Très vite, le sort d’une domestique tunisienne attire l’attention des employés de l’hôtel. Le poste de police des Pâquis reçoit deux appels faisant état de cette inquiétude mais les agents dépêchés sur les lieux ne vont pas au-delà de la réception. Tout est en ordre, se voient-ils répéter par les membres de la délégation.

Pourtant, une femme de chambre et un autre employé déclareront plus tard au juge d’instruction avoir vu cette «dame de compagnie» sortir d’une pièce la pommette ou la poitrine en sang alors que sa patronne lui hurlait encore dessus.

Le 12 juillet, profitant de l’absence du couple et de ses gardes, la domestique appelle au secours. Une patrouille de la gendarmerie intervient et la prend en charge. Un employé marocain, au service d’Hannibal Kadhafi, suit aussi le mouvement. Au poste, tous deux déclarent avoir été durement et souvent maltraités, menacés et enfermés. Un médecin constate., selon la formule consacrée, des lésions compatibles avec des violences.

L’enquête démarre et passe en mains de la police judiciaire (PJ). Le 13 juillet, un dimanche, deux inspecteurs se rendent sur place pour obtenir des renseignements sur l’entourage du couple Kadhafi. Le même jour, des membres de la délégation libyenne se rendent au poste pour signaler le vol d’une montre et d’une somme d’argent dans le coffre de la suite. Une plainte est déposée contre inconnu.

Les préparatifs

Le lundi 14, la stratégie policière se précise. Les domestiques, désormais pris en charge par le centre d’aide aux victimes, sont convoqués dans les locaux de la PJ pour y être entendus. Les inspecteurs, après en avoir discuté avec leur hiérarchie, privilégient l’option du mandat d’amener à celle d’une simple convocation des époux qui risque fort de rester lettre morte.

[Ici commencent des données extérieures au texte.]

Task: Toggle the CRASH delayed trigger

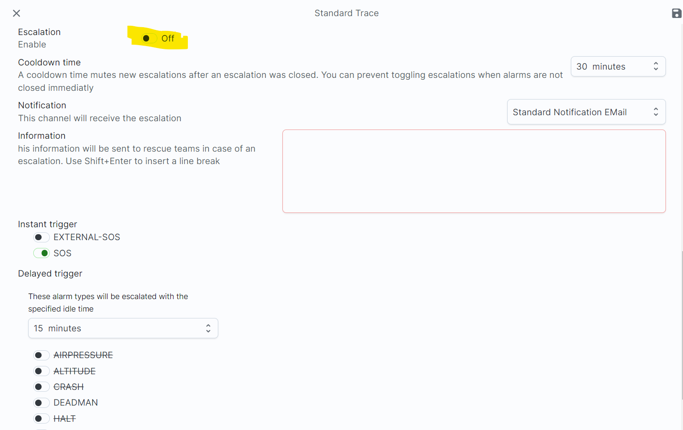Action: (41, 387)

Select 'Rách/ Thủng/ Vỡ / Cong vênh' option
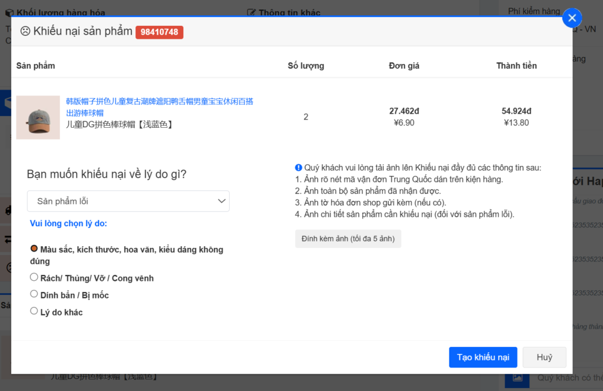point(34,277)

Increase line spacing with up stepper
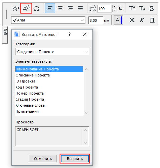pyautogui.click(x=115, y=7)
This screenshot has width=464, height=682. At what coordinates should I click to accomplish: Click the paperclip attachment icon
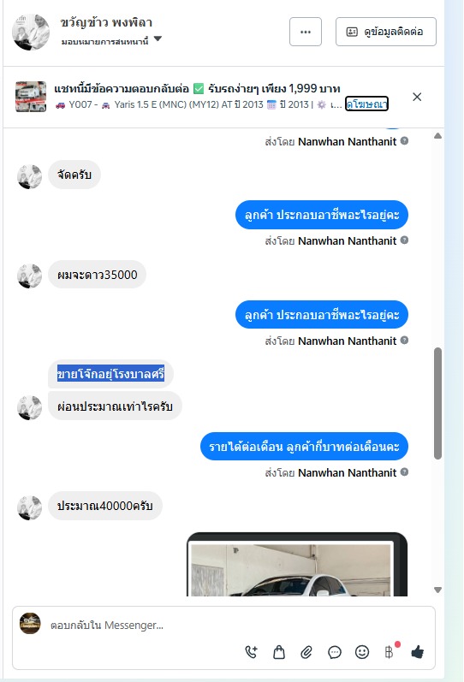coord(306,652)
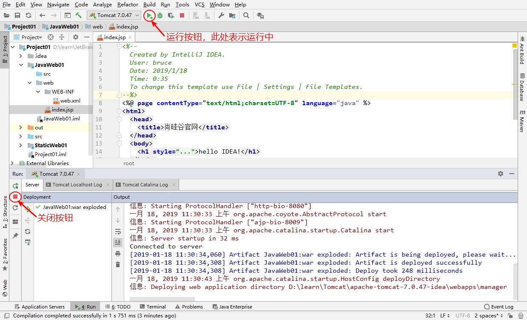The image size is (527, 320).
Task: Click the Search magnifier icon in toolbar
Action: pyautogui.click(x=247, y=15)
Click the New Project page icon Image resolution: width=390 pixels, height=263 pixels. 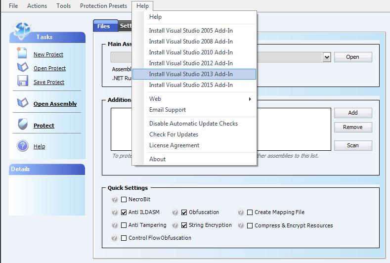point(22,53)
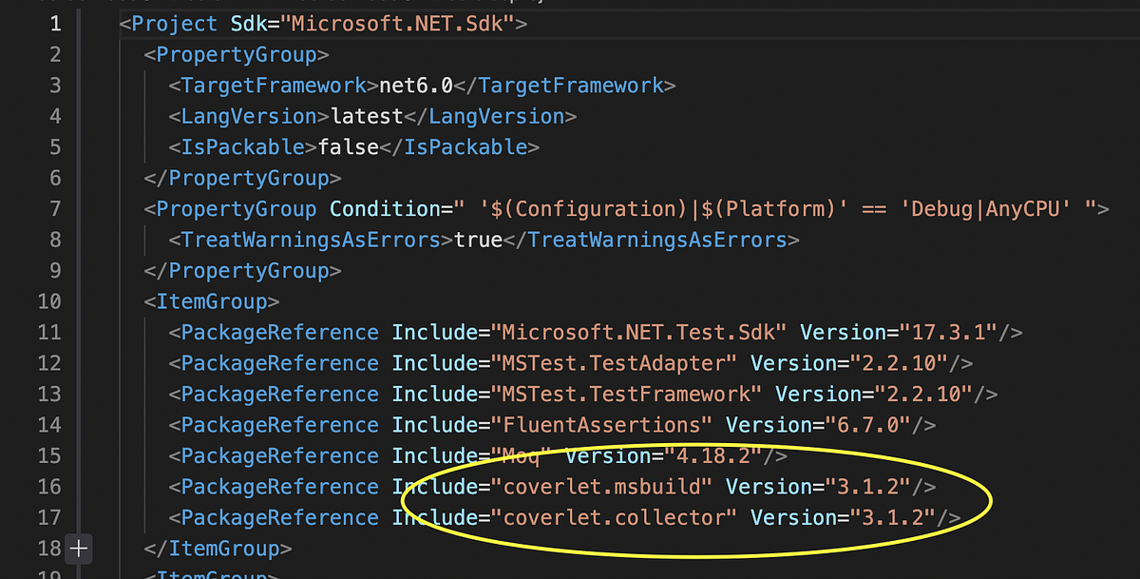This screenshot has width=1140, height=579.
Task: Click the LangVersion value reading latest
Action: coord(363,116)
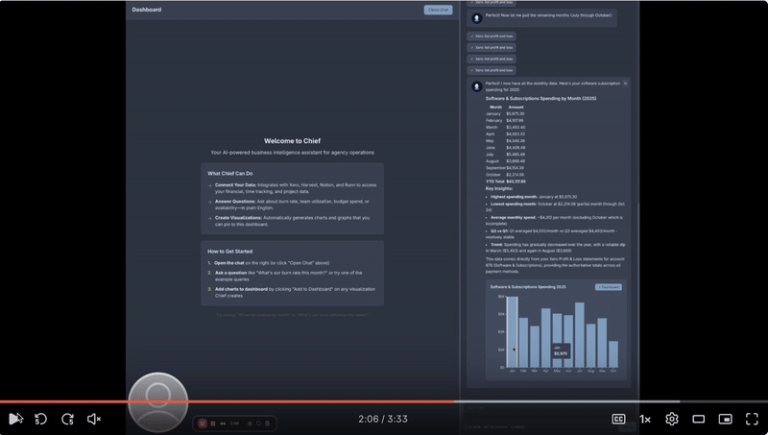
Task: Add chart to dashboard with + Dashboard button
Action: [609, 287]
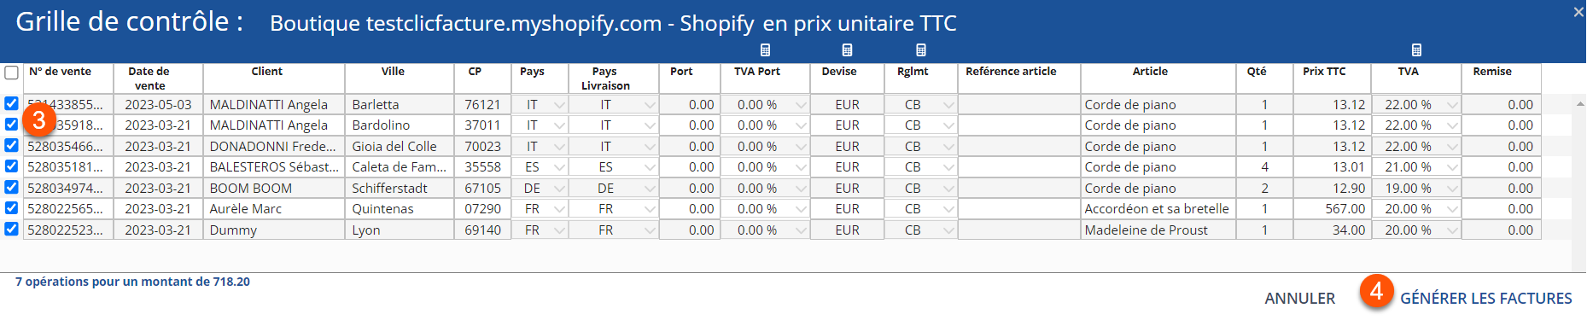Click scrollbar up arrow of the grid
Viewport: 1587px width, 320px height.
pyautogui.click(x=1578, y=102)
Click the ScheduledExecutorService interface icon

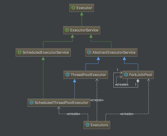20,52
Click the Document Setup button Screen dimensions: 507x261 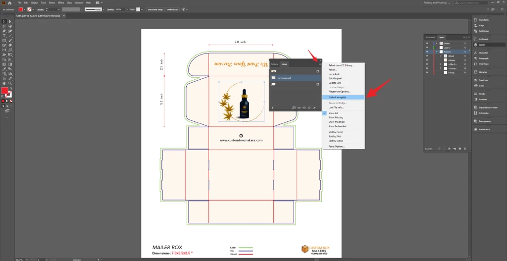[x=155, y=9]
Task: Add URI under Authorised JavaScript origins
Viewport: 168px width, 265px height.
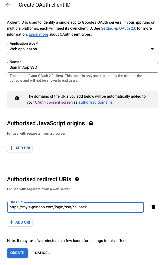Action: (20, 148)
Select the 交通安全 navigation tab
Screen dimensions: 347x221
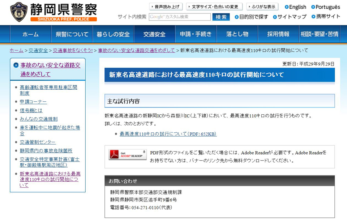pyautogui.click(x=154, y=34)
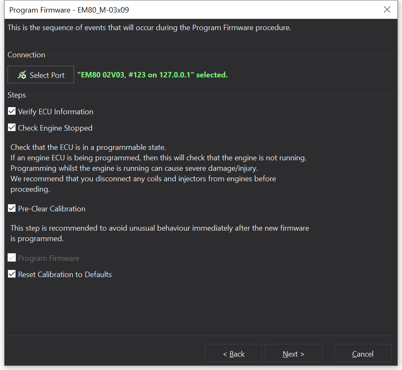Click the intro sentence about sequence of events
Image resolution: width=402 pixels, height=370 pixels.
pyautogui.click(x=149, y=28)
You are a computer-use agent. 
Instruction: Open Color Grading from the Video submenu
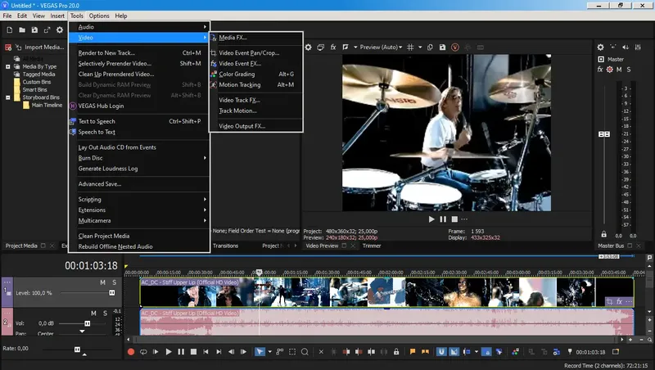click(237, 74)
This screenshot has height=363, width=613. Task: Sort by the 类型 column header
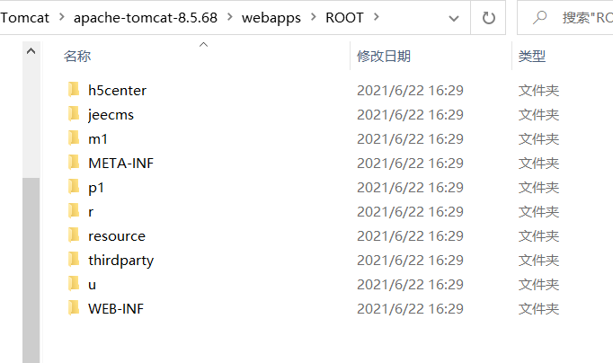coord(532,56)
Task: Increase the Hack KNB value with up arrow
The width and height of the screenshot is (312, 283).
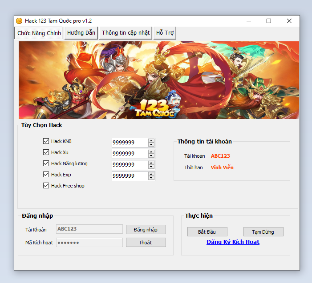Action: click(151, 140)
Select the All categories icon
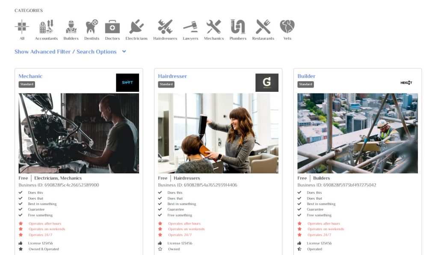The width and height of the screenshot is (438, 255). tap(22, 27)
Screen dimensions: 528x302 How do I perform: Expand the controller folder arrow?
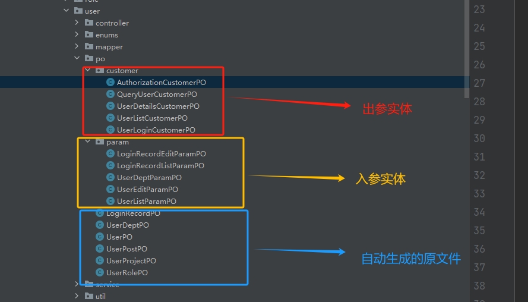77,23
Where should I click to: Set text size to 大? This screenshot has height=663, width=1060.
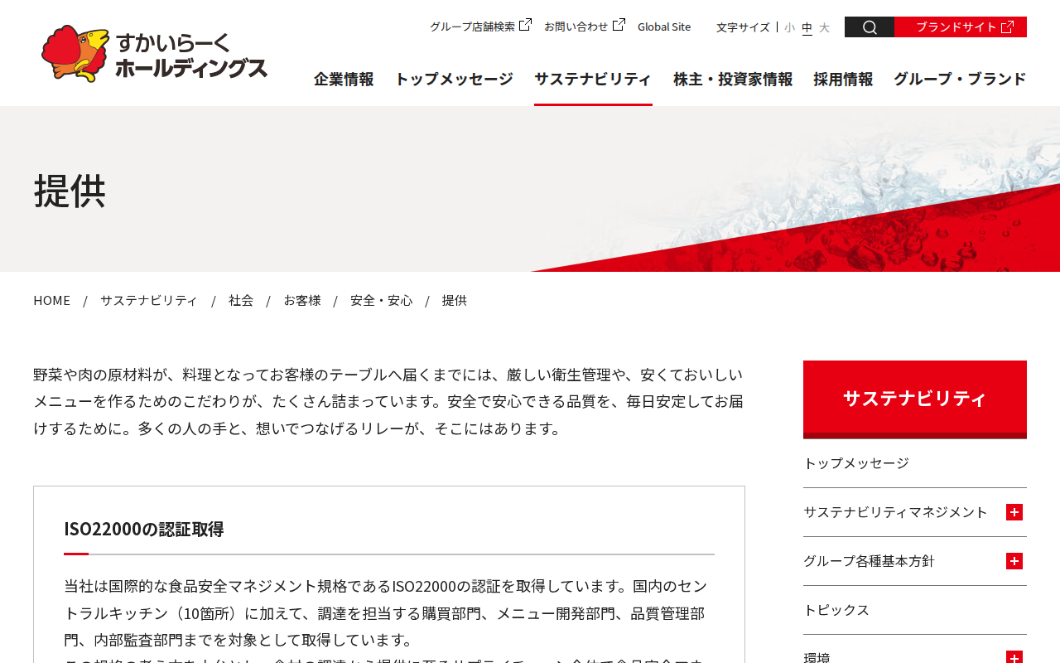pyautogui.click(x=824, y=27)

L’affaire étant particulièrement sensible, ils prennent la précaution de demander l’avis du Parquet. En l’absence du procureur général Daniel Zappelli, c’est le substitut Yves Bertossa, de permanence ce jour-là, qui attire leur attention sur un éventuel problème d’immunité.

Cette vérification a déjà été lancée par Bernard Gut, le secrétaire général du Département des institutions, et la réponse arrive en fin d’après midi par courrier électronique. C’est le fameux mail de l’ambassadeur Amadeo Perez, chef de division à la mission permanente de la Suisse auprès de l’ONU. Il souligne que ces deux personnes n’ont pas de statut diplomatique ici et sont soumises au droit ordinaire. Et ajoute: «Compte tenu des répercussions politiques que cette interpellation ne manquera pas de susciter au niveau des relations bilatérales entre les deux pays, je vous prie de bien vouloir instruire les agents de police afin qu’ils prennent toutes les précautions d’usage lors de cette intervention».

Après avoir pris connaissance de ce message, Yves Bertossa donne son feu vert à ce qui reste une opération de police. Dans la foulée, il envoie un message au procureur général pour le tenir informé. Le 15 juillet au matin, il lui en parle de vive voix dans son bureau. Daniel Zappelli s’entretient au téléphone avec un inspecteur avant l’intervention, il indique qu’il prend le relais et remercie son substitut qui n’aura plus qu’à tamponner l’ouverture d’une information pénale une fois le dossier transmis à la justice.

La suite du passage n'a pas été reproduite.